EXERCISE MATERIALS:
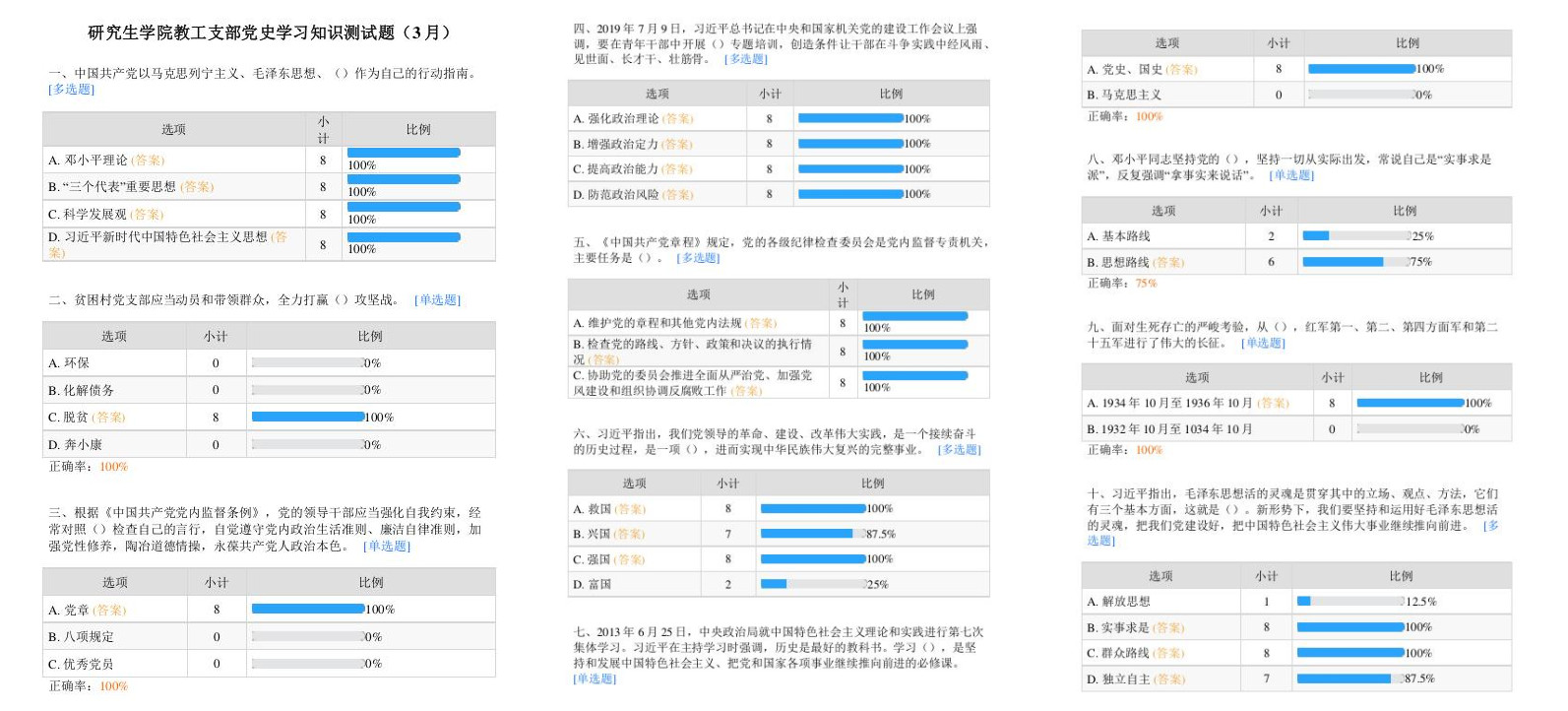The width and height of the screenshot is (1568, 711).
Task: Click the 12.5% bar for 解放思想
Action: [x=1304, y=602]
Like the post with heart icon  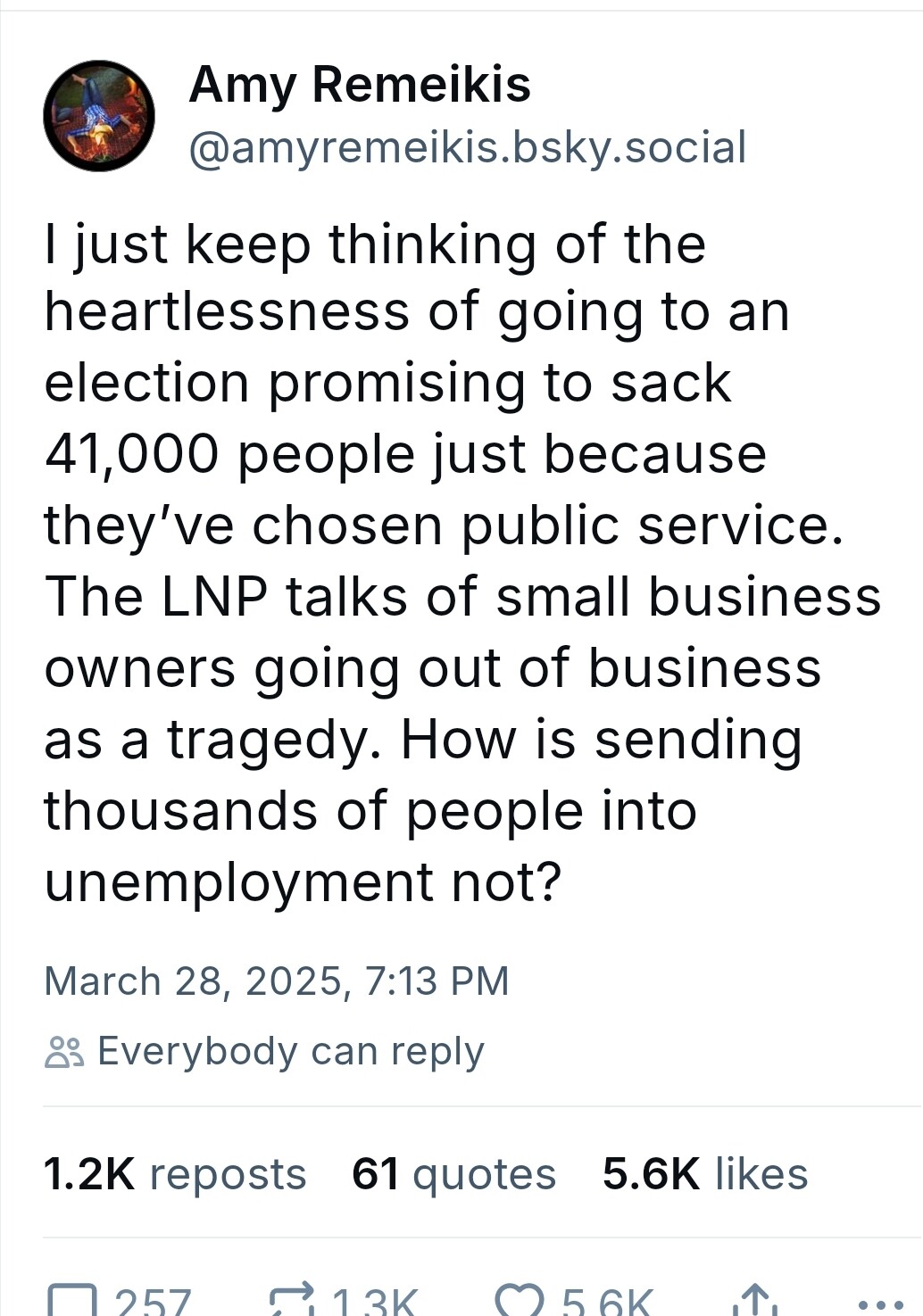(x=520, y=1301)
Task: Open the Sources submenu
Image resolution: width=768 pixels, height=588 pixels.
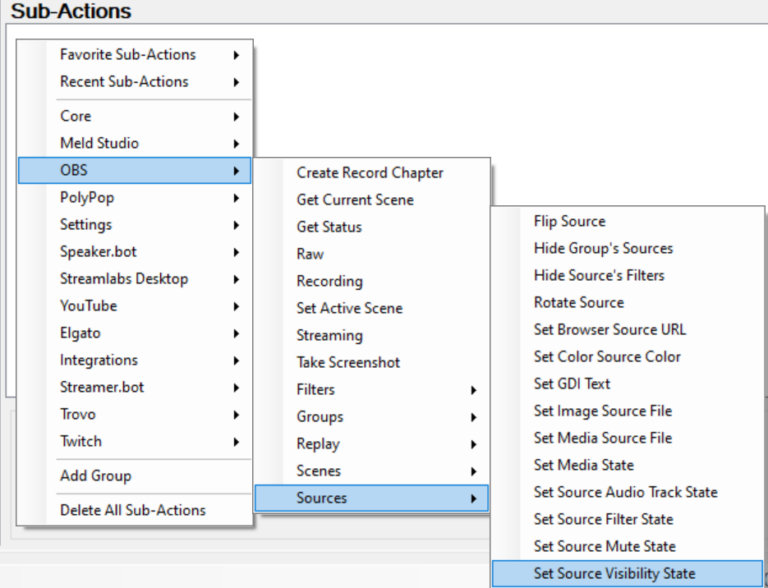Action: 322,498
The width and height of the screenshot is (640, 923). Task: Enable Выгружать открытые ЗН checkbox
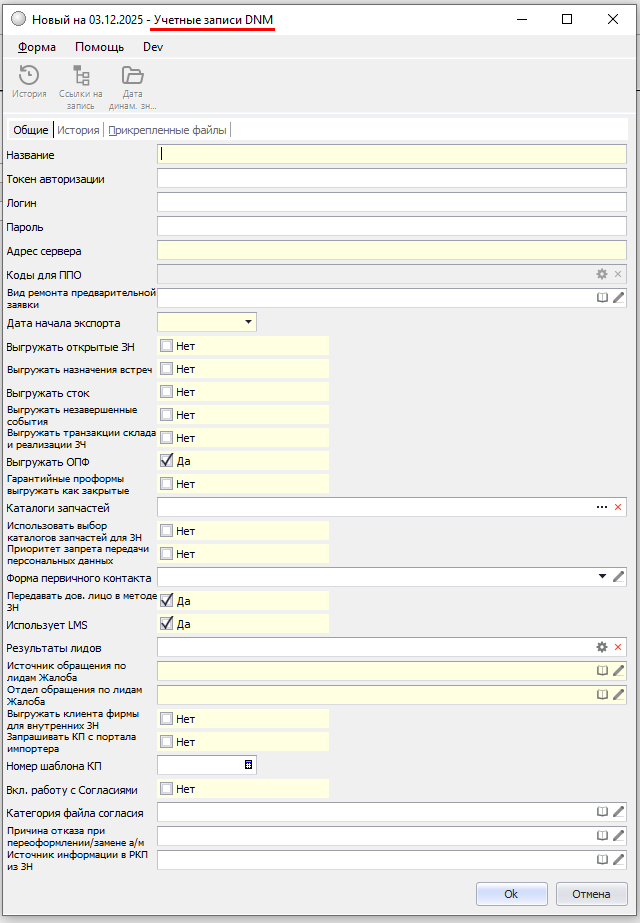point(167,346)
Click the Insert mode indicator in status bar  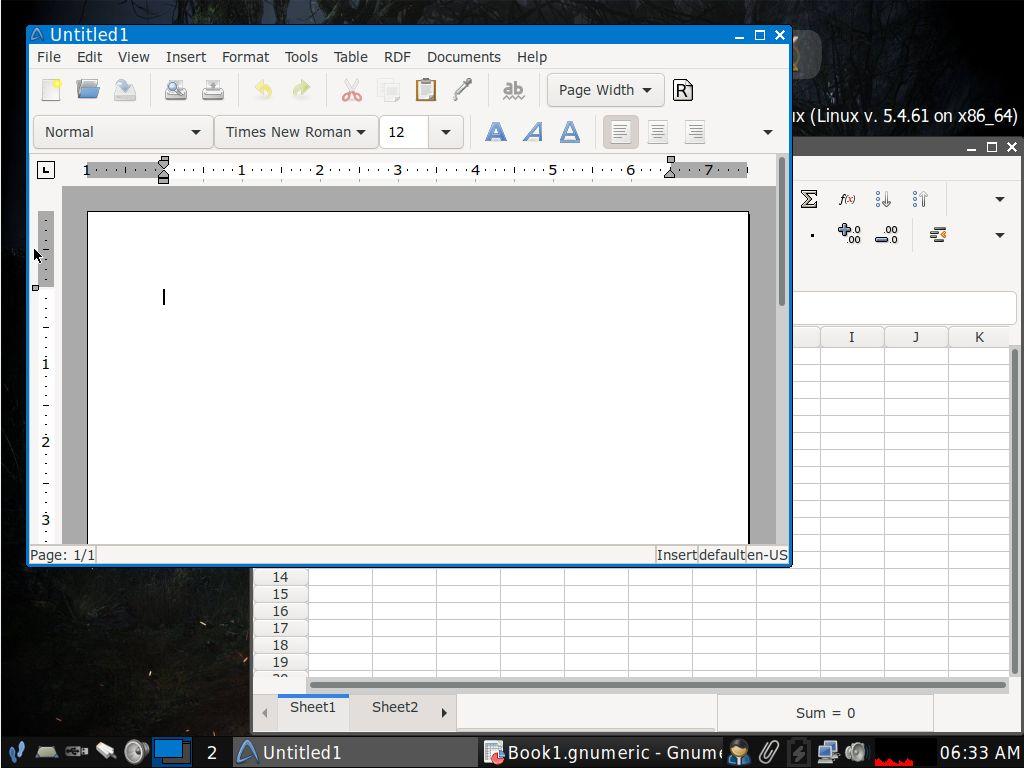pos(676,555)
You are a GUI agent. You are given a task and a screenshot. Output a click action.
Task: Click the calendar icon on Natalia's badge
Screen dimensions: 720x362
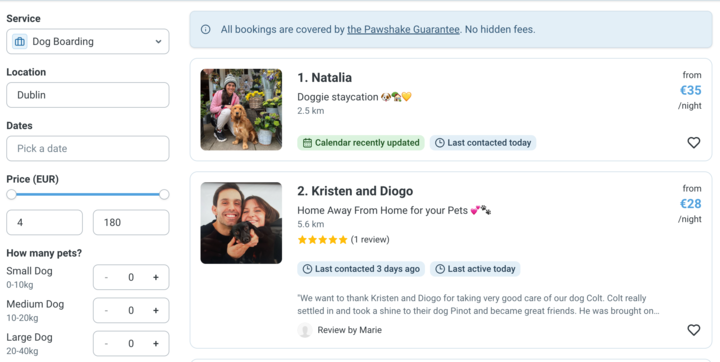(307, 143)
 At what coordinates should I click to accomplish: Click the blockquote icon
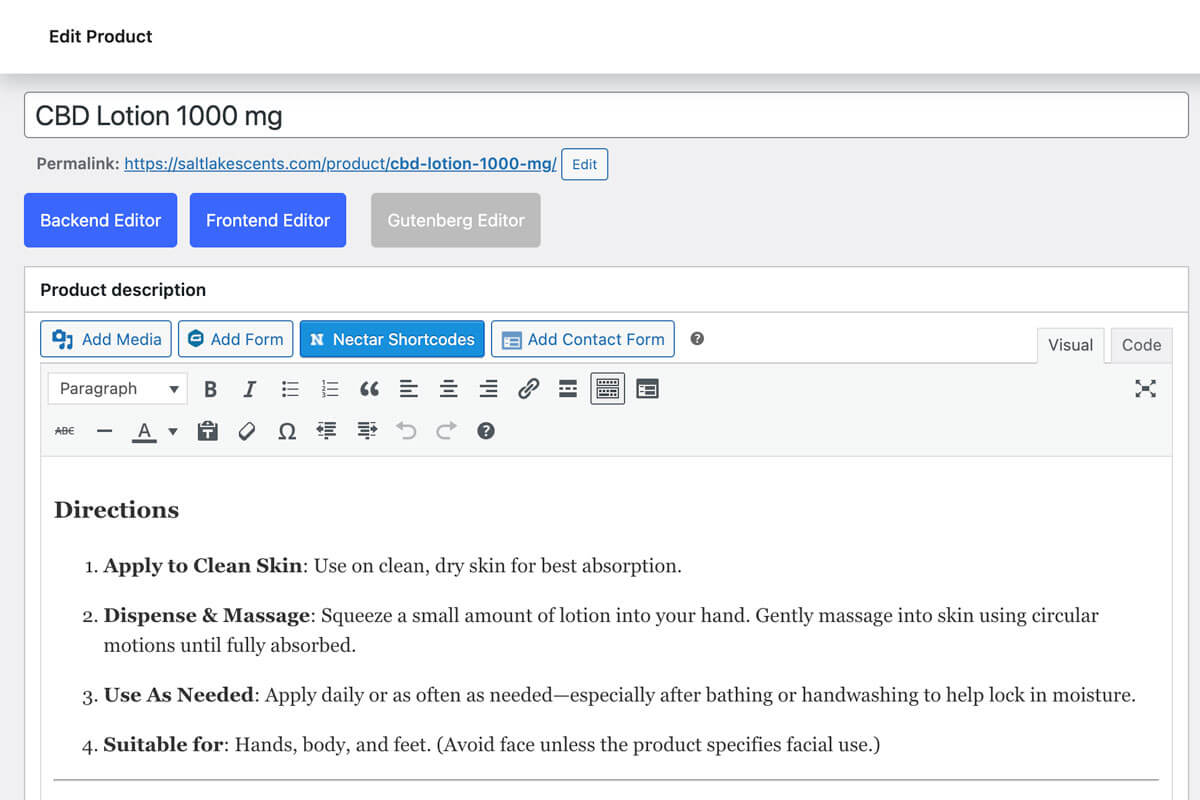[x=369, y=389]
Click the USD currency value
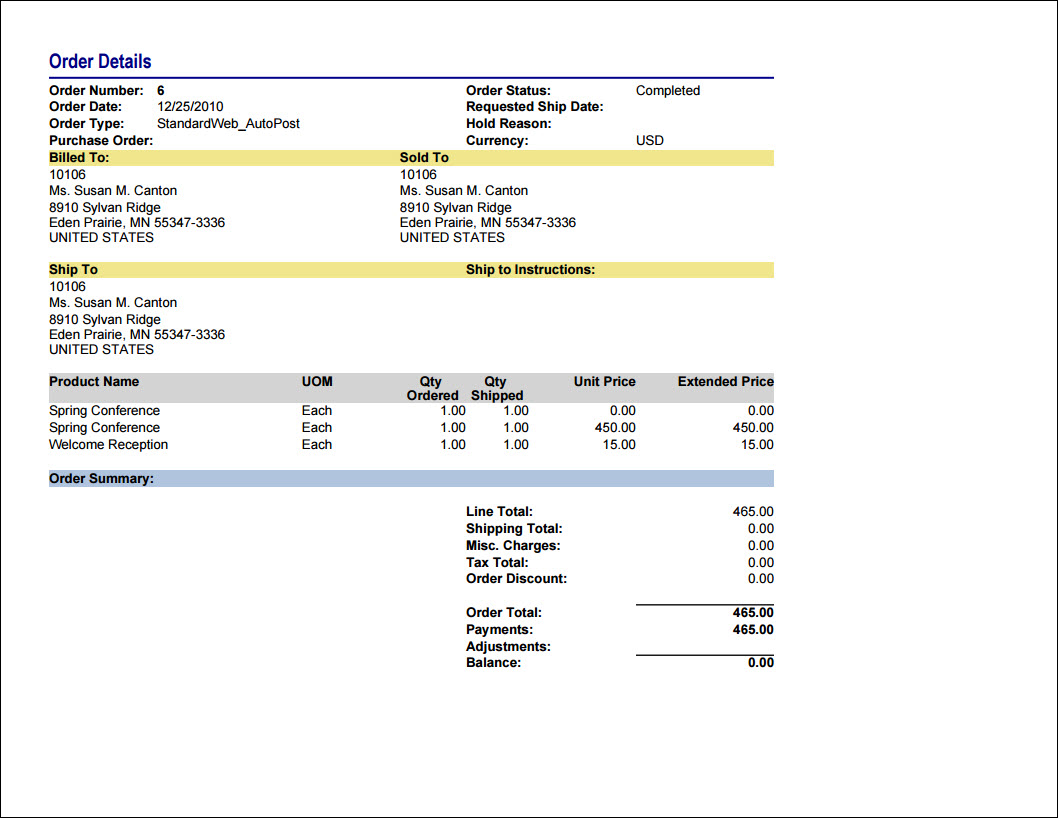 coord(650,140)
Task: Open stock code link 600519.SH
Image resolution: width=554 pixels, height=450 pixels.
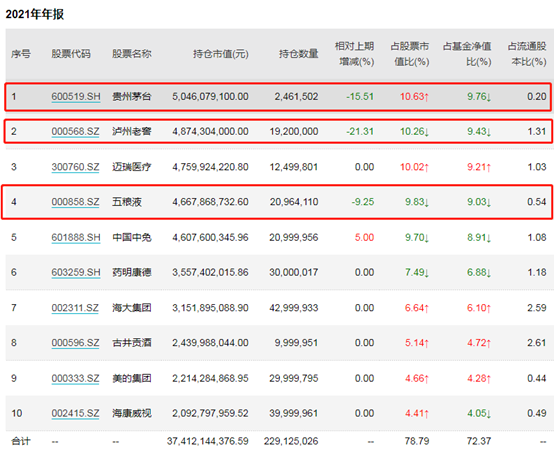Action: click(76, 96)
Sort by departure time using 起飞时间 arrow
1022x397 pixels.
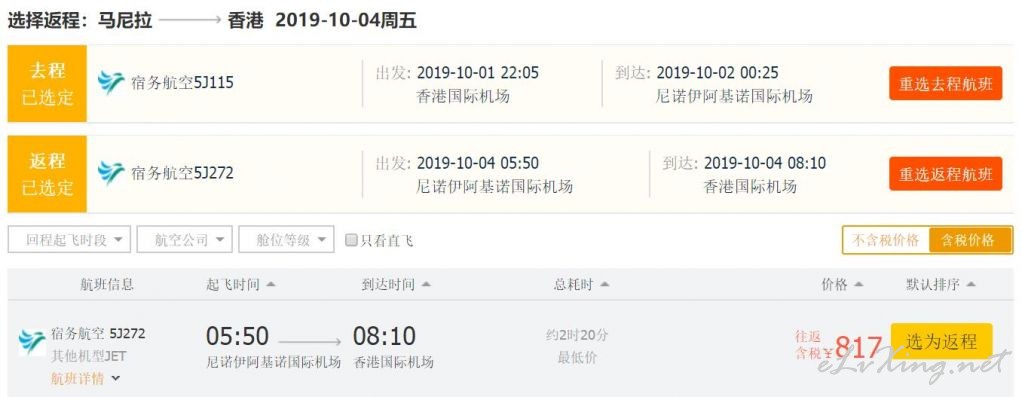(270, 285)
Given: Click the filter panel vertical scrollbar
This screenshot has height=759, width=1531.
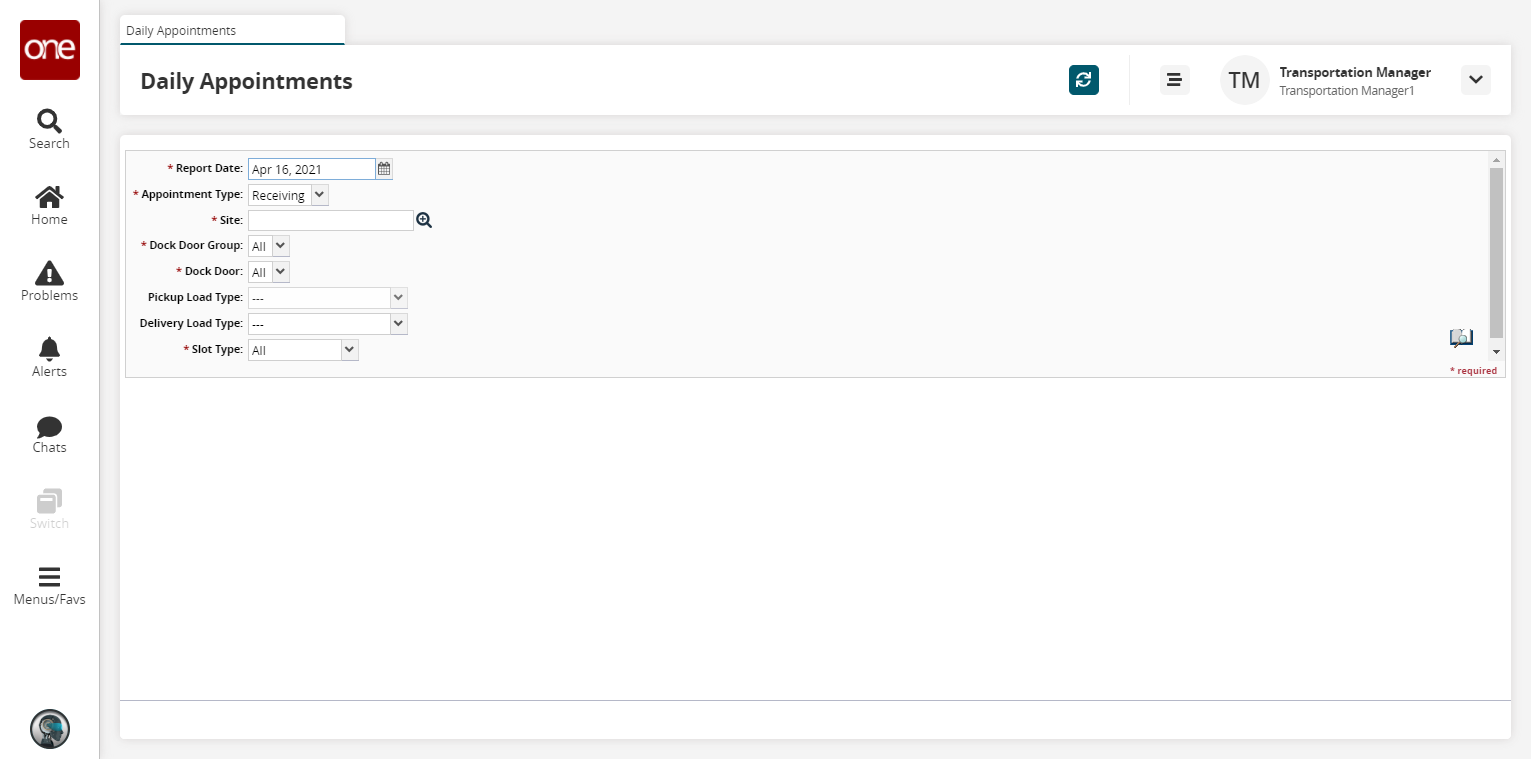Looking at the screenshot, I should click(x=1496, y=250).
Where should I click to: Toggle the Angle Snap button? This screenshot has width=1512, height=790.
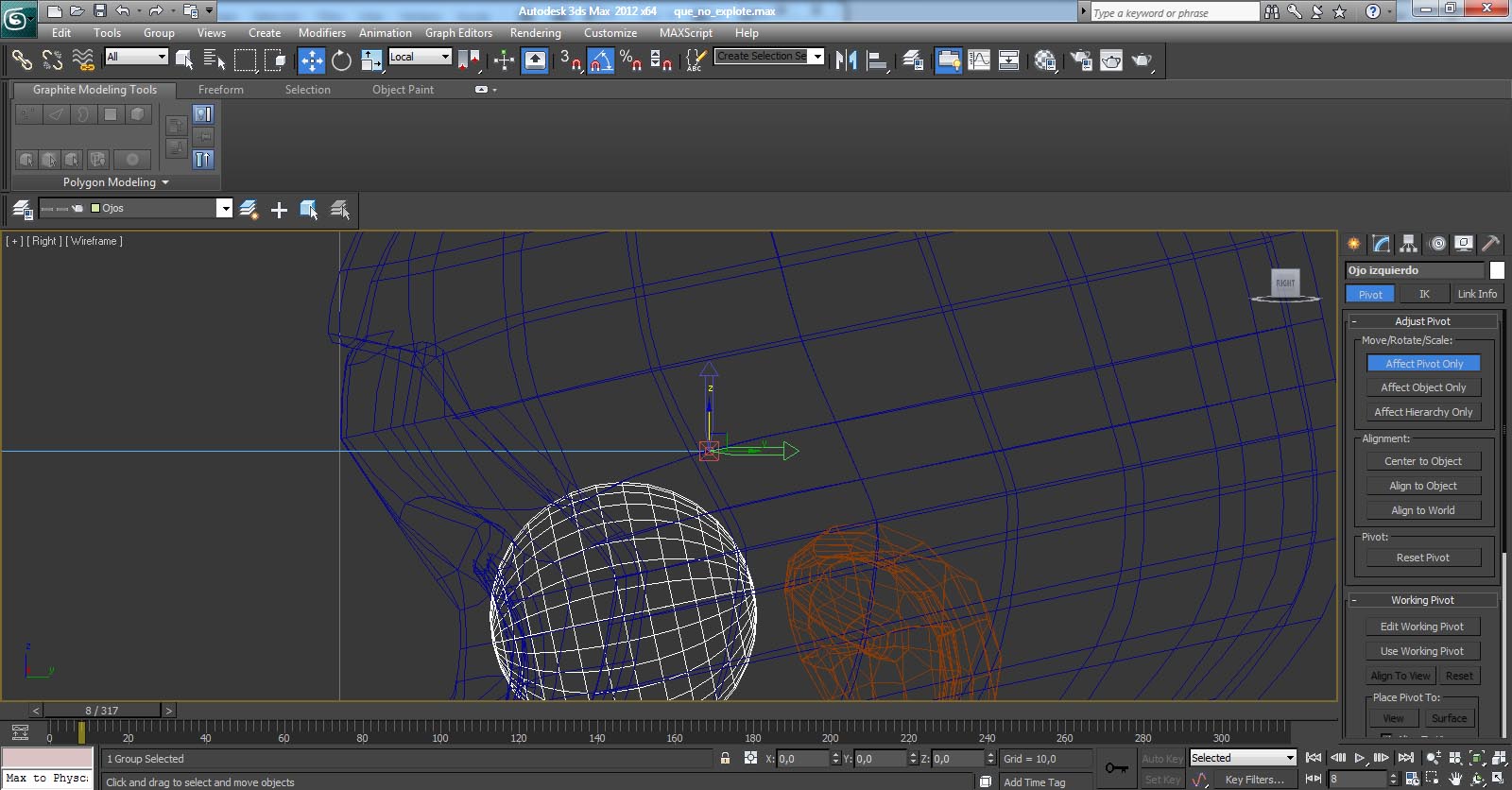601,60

TASK OBJECTIVE: Show all lines in the entries above where the string "Open" appears.

RESPONSE AREA:
Task: Open the Sources submenu
Task: Open stock code link 600519.SH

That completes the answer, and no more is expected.